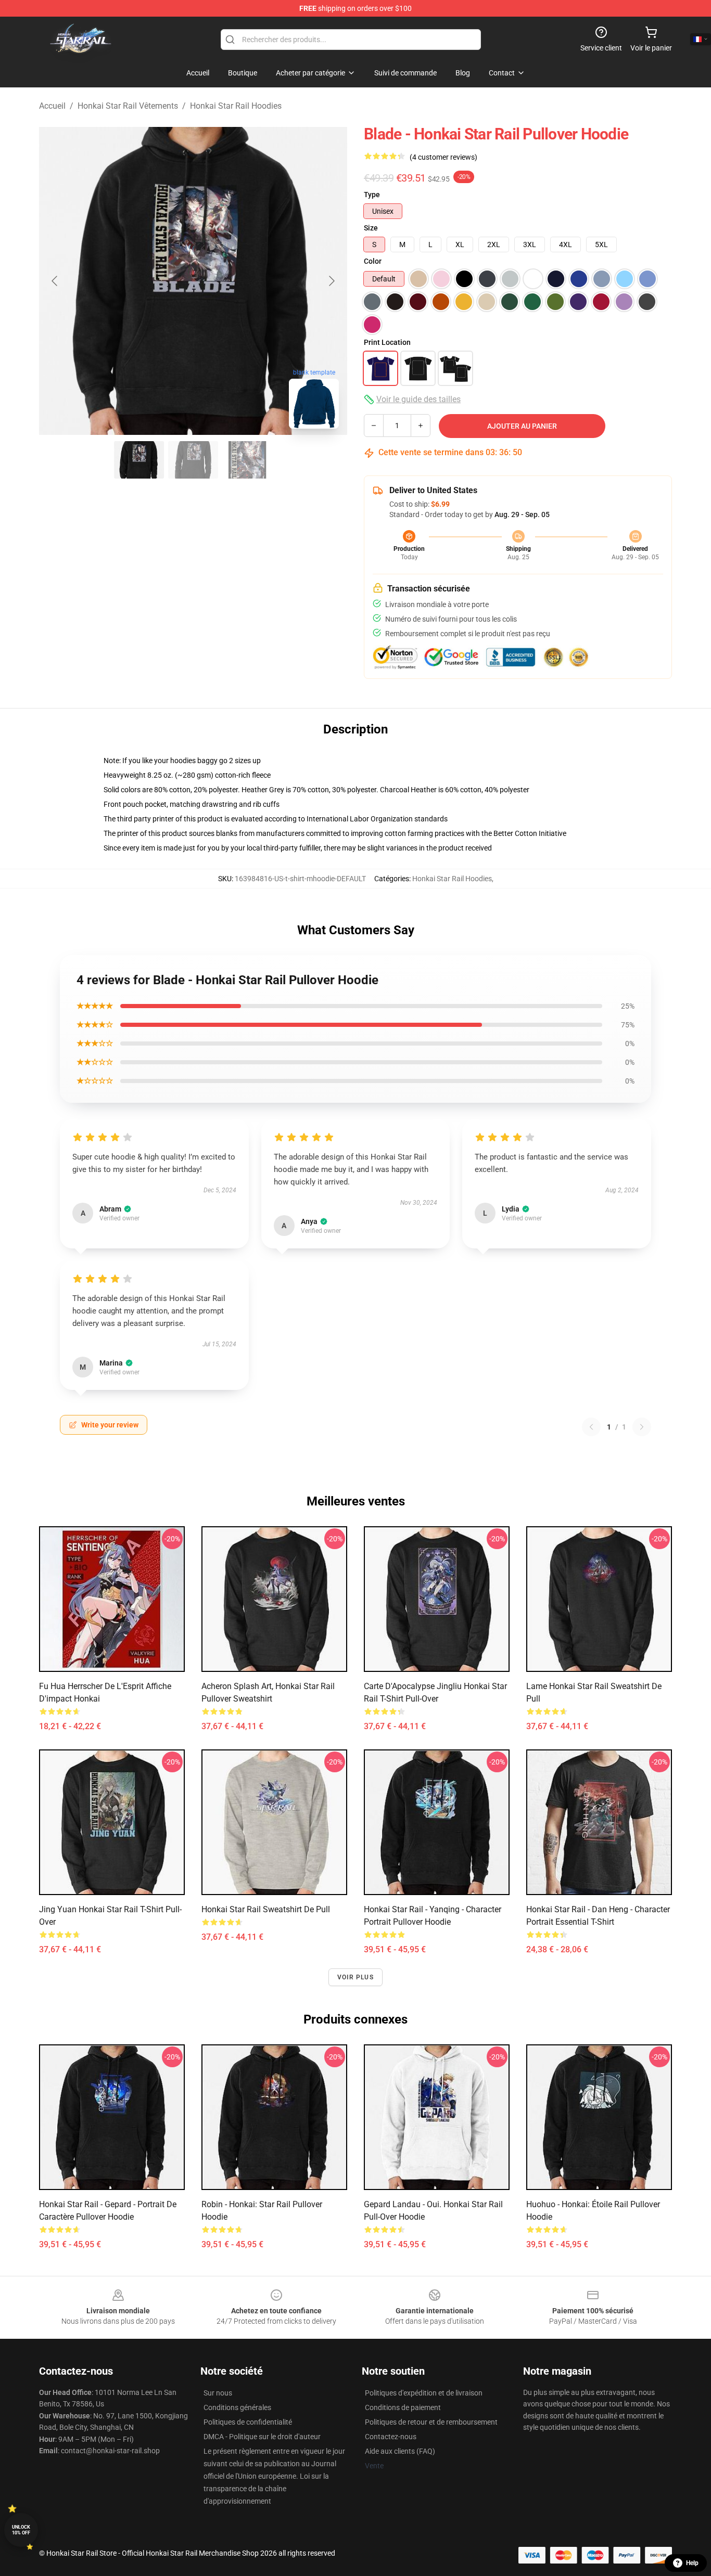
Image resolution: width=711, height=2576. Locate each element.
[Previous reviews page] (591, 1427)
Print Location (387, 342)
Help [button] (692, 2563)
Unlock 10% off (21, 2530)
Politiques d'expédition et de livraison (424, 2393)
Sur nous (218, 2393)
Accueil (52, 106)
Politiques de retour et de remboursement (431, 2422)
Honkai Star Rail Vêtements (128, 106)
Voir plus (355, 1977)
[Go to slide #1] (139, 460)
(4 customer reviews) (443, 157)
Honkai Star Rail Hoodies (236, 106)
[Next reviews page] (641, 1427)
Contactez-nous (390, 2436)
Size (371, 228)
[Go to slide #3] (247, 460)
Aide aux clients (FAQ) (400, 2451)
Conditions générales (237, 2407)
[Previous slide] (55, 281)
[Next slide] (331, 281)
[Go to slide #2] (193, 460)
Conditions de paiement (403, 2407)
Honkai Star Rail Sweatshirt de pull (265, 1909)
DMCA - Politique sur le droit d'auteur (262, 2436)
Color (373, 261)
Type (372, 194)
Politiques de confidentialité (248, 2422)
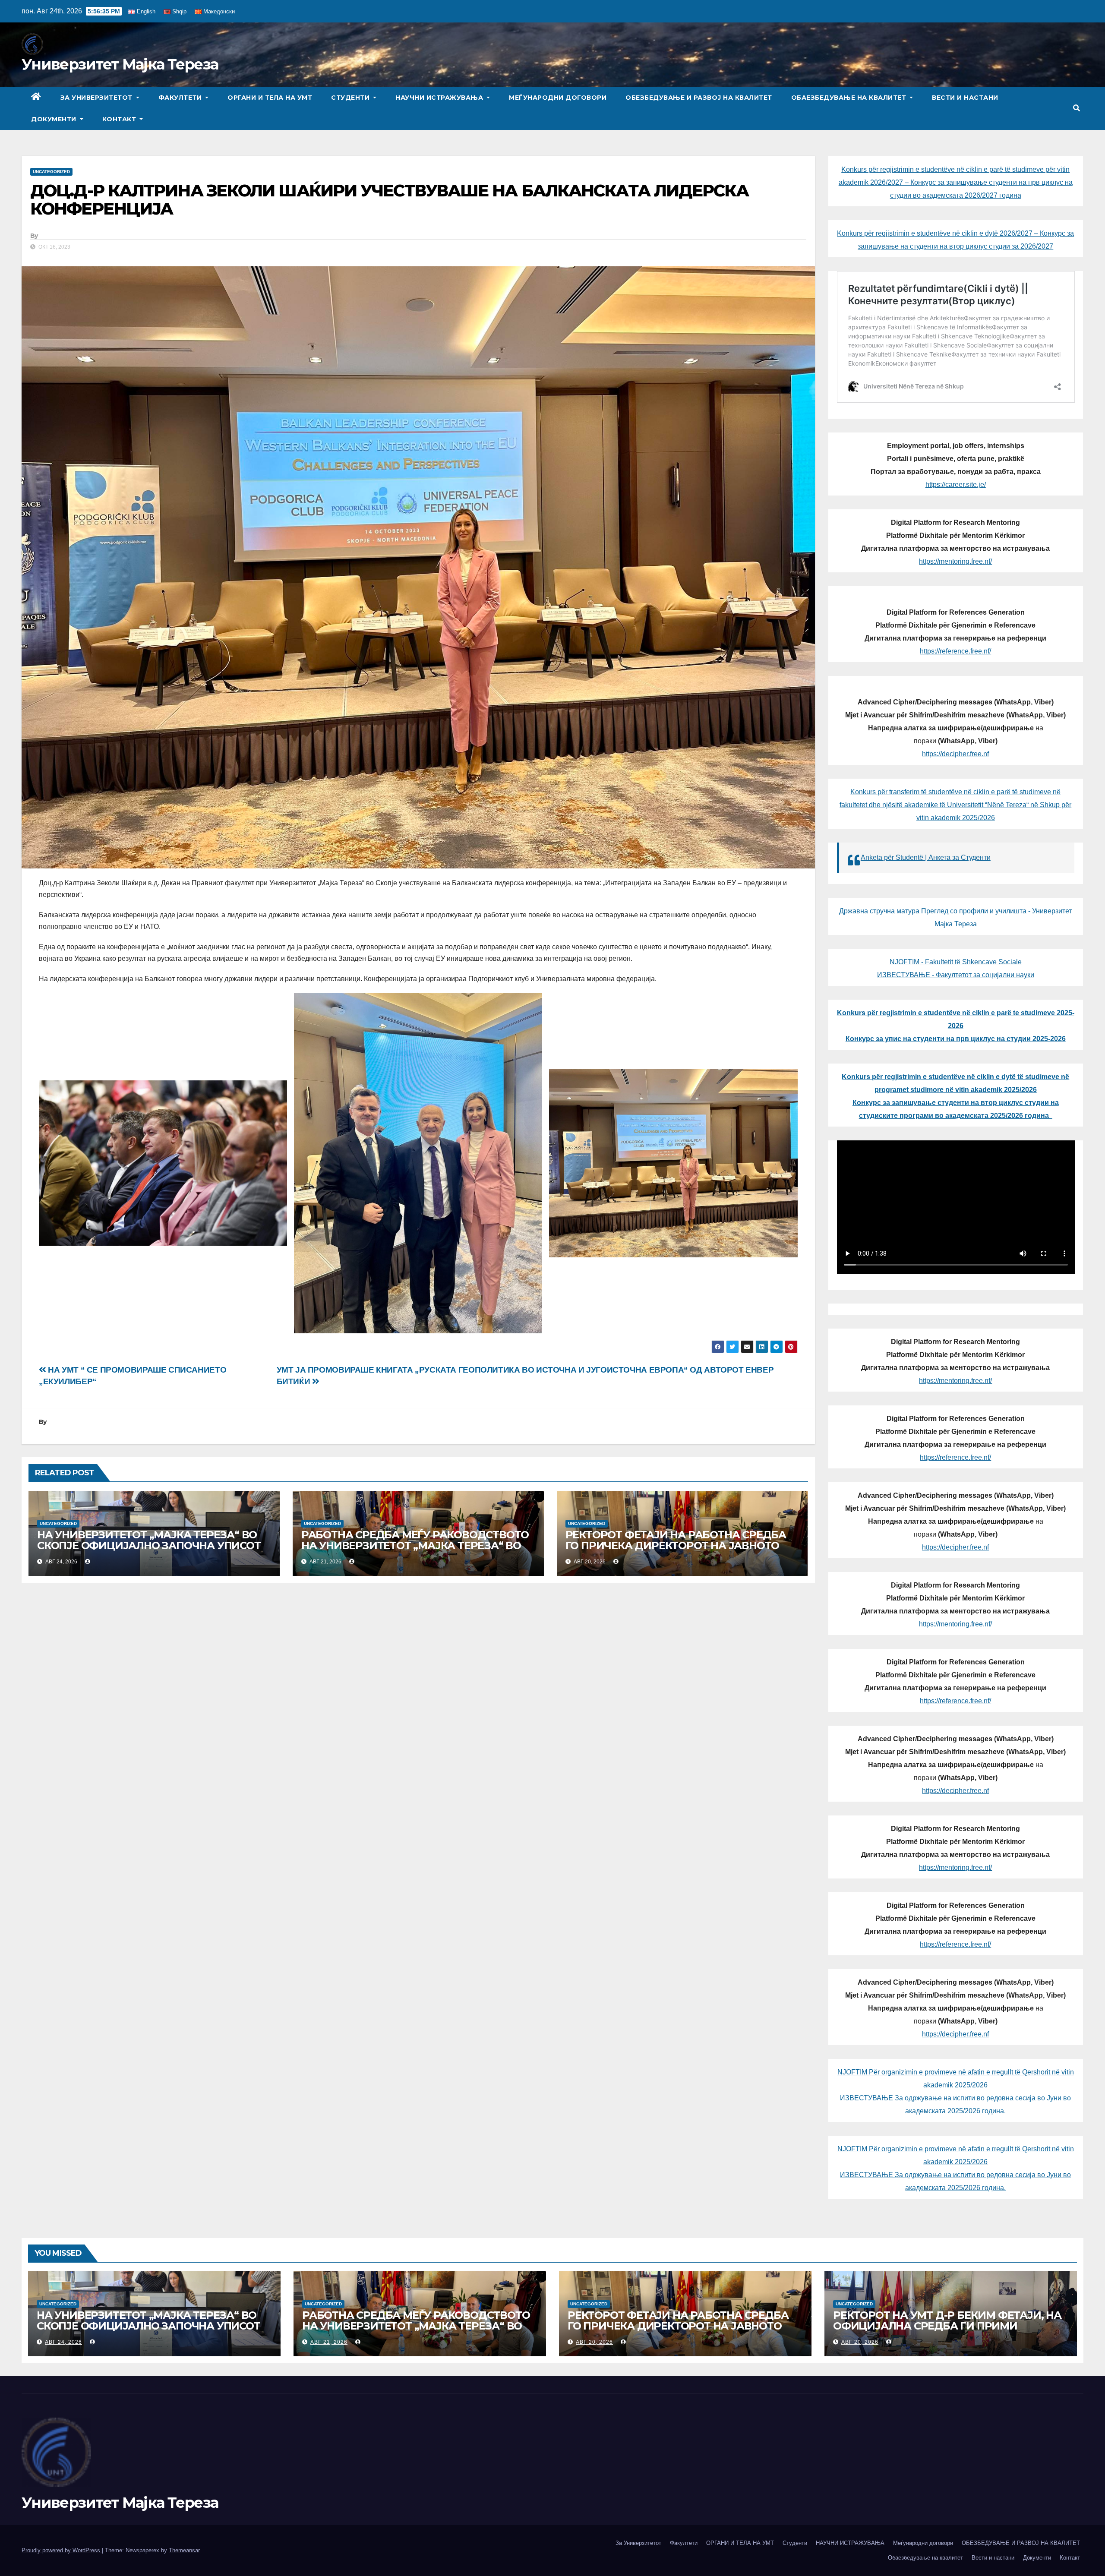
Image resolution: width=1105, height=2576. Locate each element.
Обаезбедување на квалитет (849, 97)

...

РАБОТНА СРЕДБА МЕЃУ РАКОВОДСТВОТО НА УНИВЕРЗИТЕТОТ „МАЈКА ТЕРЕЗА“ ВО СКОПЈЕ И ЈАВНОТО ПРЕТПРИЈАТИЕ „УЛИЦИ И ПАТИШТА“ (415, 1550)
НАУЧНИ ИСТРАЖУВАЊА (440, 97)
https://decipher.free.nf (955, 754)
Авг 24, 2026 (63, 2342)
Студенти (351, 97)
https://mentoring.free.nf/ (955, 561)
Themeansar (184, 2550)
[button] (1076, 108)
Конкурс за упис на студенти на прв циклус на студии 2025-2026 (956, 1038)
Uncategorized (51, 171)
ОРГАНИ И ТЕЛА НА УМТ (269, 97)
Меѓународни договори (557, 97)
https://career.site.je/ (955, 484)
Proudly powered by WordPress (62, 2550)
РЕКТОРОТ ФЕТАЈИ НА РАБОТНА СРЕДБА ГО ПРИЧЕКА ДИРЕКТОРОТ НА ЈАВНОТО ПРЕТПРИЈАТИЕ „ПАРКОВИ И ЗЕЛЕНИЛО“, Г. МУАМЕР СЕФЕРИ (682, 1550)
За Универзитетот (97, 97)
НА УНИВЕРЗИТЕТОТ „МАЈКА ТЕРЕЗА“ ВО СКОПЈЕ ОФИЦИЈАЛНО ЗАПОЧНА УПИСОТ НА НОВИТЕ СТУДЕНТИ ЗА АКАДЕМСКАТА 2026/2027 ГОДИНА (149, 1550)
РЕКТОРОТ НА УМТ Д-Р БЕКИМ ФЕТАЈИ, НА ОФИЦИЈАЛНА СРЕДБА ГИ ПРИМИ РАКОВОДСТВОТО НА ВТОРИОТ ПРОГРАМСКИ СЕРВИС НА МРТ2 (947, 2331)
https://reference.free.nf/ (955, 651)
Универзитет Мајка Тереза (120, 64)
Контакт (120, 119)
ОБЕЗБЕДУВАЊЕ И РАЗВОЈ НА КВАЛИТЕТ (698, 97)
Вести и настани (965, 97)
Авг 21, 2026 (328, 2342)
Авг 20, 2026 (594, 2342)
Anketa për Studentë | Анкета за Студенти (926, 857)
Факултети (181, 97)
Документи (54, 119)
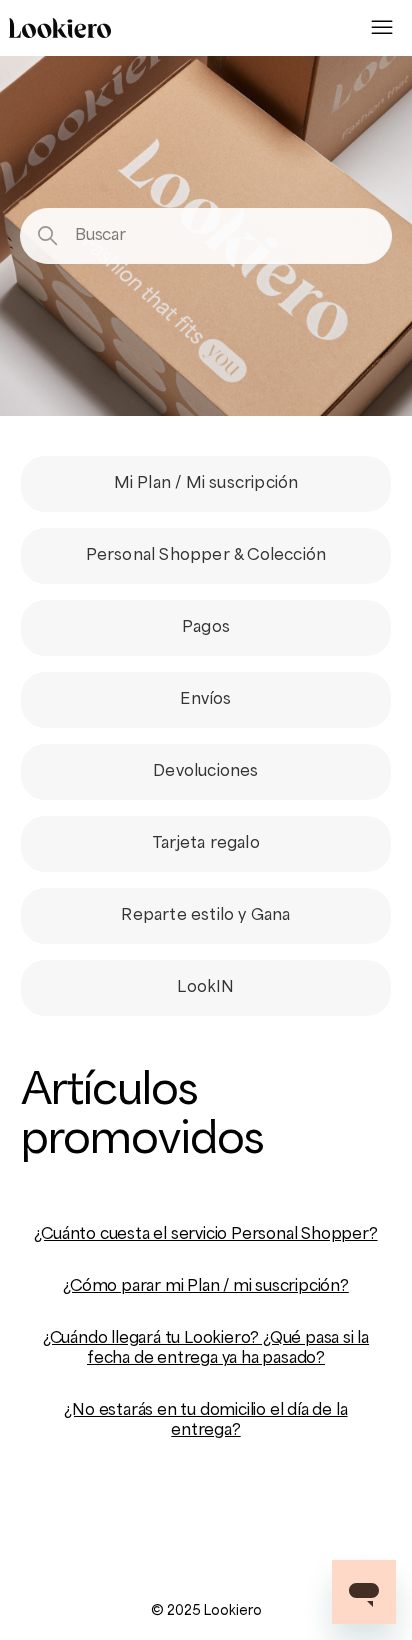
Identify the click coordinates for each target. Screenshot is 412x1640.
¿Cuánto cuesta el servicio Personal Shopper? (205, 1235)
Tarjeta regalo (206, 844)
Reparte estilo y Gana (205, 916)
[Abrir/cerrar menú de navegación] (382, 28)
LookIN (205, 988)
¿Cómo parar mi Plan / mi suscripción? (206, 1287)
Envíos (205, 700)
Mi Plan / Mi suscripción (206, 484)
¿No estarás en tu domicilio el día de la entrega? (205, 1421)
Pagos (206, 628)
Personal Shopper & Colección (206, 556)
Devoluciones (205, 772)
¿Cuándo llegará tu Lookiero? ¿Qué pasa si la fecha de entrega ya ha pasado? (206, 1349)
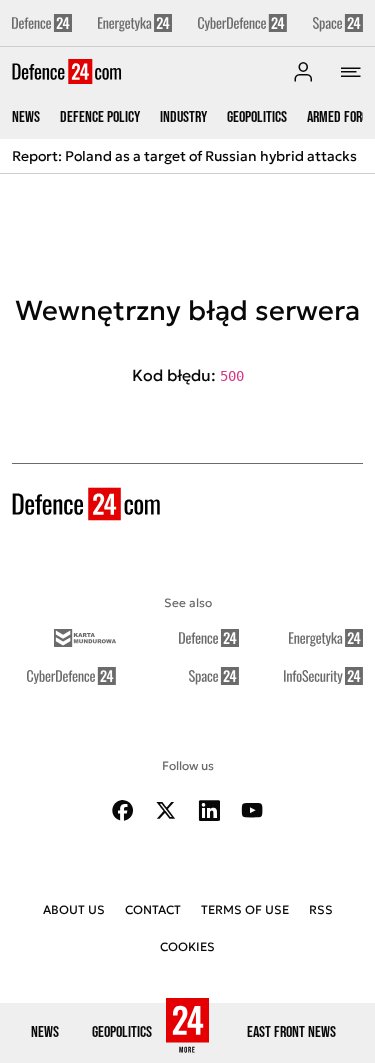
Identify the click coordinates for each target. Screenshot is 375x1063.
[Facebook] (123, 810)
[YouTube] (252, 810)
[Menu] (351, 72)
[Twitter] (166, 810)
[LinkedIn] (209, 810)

...

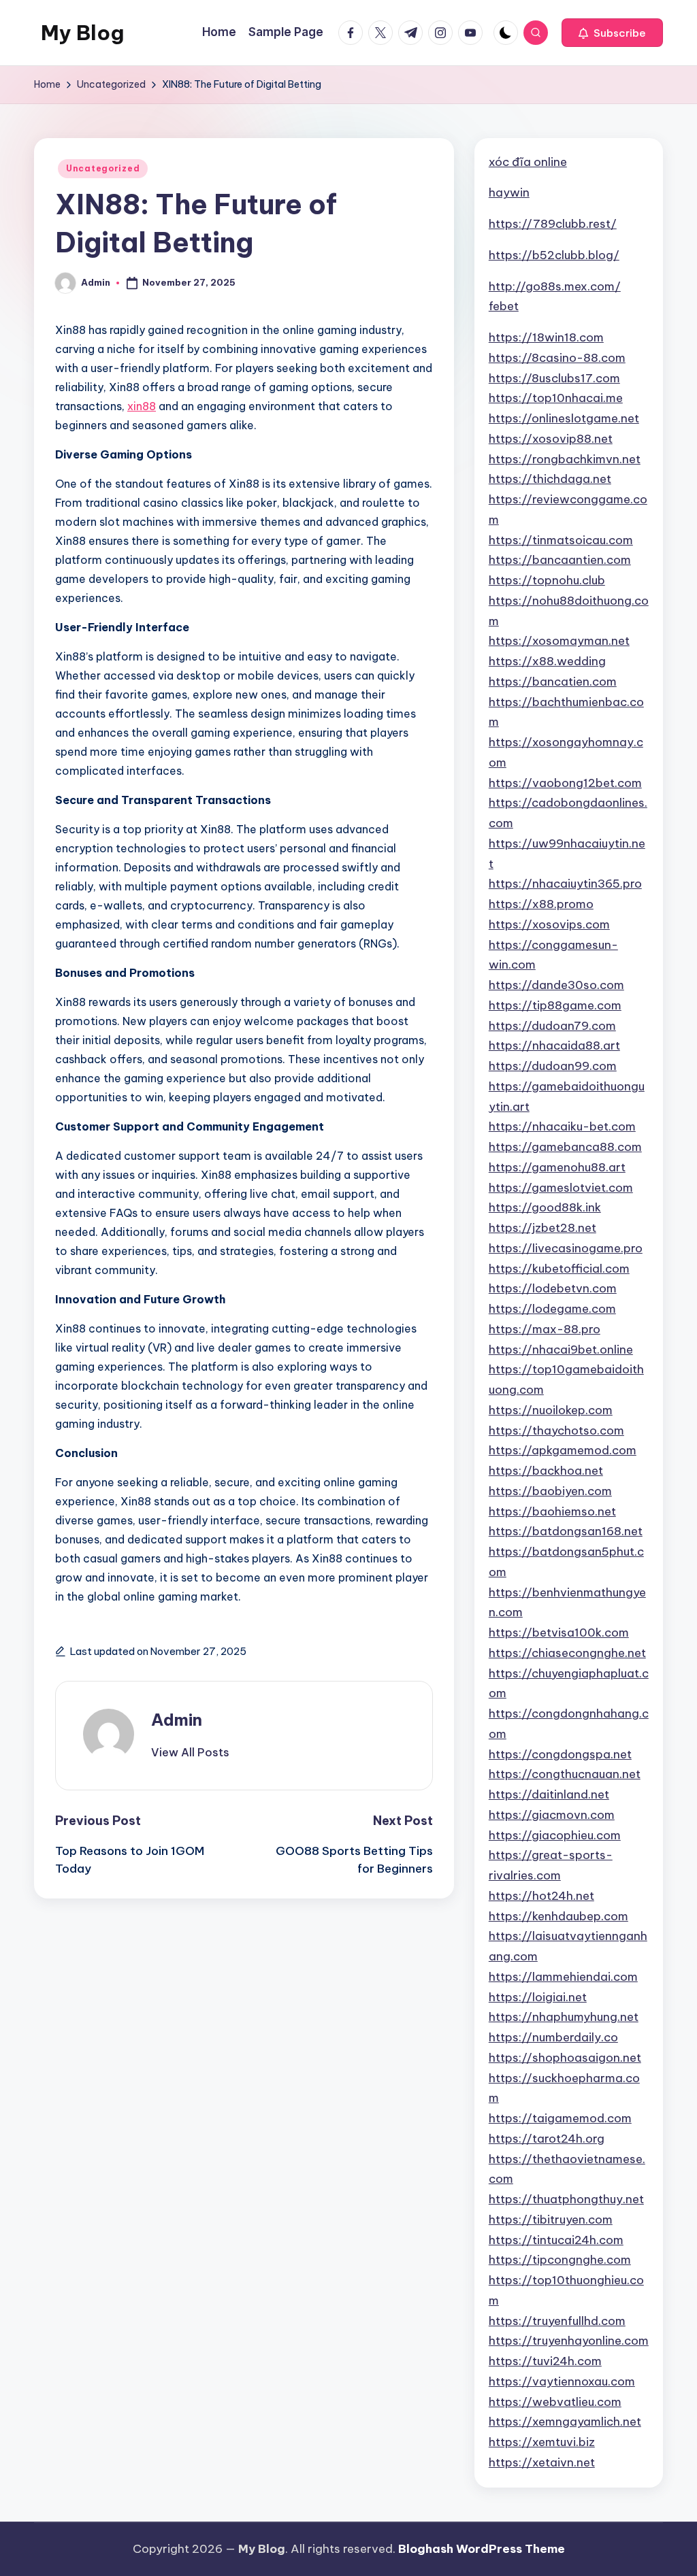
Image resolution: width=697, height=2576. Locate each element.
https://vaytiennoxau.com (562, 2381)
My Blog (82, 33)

■ **ACTION ITEM**
Look for the string "target" in the listing above and copy every line holding it.

■ **EXERCISE OUTPUT**
Identify the click coordinates for each target. Screenshot is 412x1640.
Identify the click coordinates for each target. Screenshot is 375x1063.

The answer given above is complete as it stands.